With regard to the administration of the Separate Account, plaintiff Dezelan alleged that during a specific six-year period the Separate Account “earned an additional $14,613,885 in unauthorized Spread compensation,” and that – due to “the existence of the magnitude of the Spread, Voya must have set a low Credited Rate.” She suggested that “the gains and losses should have been amortized” and the profits should have been returned to the “participants through the credited rate within 5.75 years,” rather than maintained “within defendant’s other general account assets,” which is “fungible with defendant’s other general account assets and used for general corporate purposes.”
However, saying so didn’t make it so, according to Judge Bolden, who wrote that “she still has not plausibly alleged that Voya keeps the spread that it earns from the plan’s separate account assets in its own account.” Bolden recalled from the previous ruling that “even if the Court concluded that Voya artificially depresses the Crediting Rate and creates a Spread, it cannot conclude from the allegations made that the Spread goes to Voya instead of remaining in the Separate Account.” As for the current allegation, Bolden wrote “these allegations do not provide more than a sheer possibility that a defendant has acted unlawfully.”
As for claims about payments to a party-in-interest plaintiff Dezelan alleged that the investments deposited into the Separate Account are “pooled and invested with Voya’s general account,” but unlike her original complaint, did not allege that Voya “transferred” funds from the Separate Account to its general account, but suggests that Voya essentially “deposits” the excess funds into its general account because “it is simply a matter of allocation in [Voya’s] books and records” since Voya “owns all of the separate account assets…”.
Here again, though Judge Bolden noted that, “as with her original Complaint, Ms. Dezelan has not alleged facts that suggest that Voya has abused its discretion by retaining any Plan assets. She does not allege a specific instance when Voya ‘divested’ the Plan assets or used Plan assets for [its] own personal use and benefit.” Rather, he explains, “she simply alleges that Connecticut law gives Voya the discretion to keep the Spread” and it “likely” does so because it “must [to comply with Connecticut law] have allocated this excess Spread to either its general account or some other account.”

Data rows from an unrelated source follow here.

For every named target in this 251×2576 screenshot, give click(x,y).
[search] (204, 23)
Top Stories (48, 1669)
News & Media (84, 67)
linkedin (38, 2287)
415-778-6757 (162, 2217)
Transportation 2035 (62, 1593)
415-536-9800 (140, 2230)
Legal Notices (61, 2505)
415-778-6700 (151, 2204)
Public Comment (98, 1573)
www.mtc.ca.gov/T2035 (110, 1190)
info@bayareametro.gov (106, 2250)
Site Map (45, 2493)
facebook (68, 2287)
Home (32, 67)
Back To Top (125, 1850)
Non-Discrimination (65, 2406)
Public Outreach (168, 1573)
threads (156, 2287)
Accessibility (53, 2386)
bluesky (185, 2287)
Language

Rather than alleging specific misconduct, the complaint merely states that, “[i]t is simply implausible that [Voya] … would leave tens of millions of dollars sitting in a separate account for absolutely no purpose when Connecticut law permits it to use that money for other corporate purposes.” Bolden noted that “Ms. Dezelan again asks the Court to presume that Voya engaged in a prohibited transaction merely because it had the ability to do so” – and, in response he wrote, “The Court, again, will decline to do so.”
“While ERISA’s prohibited transaction provision is broad, and demands ‘complete loyalty’ to Plan participants, the Amended Complaint must give rise to a reasonable inference that the defendant committed the alleged misconduct,” he wrote.
And ultimately, “because the Court has given Ms. Dezelan leave to amend her Complaint once, the Court will not grant further leave to amend her Complaint and will dismiss this case with prejudice.”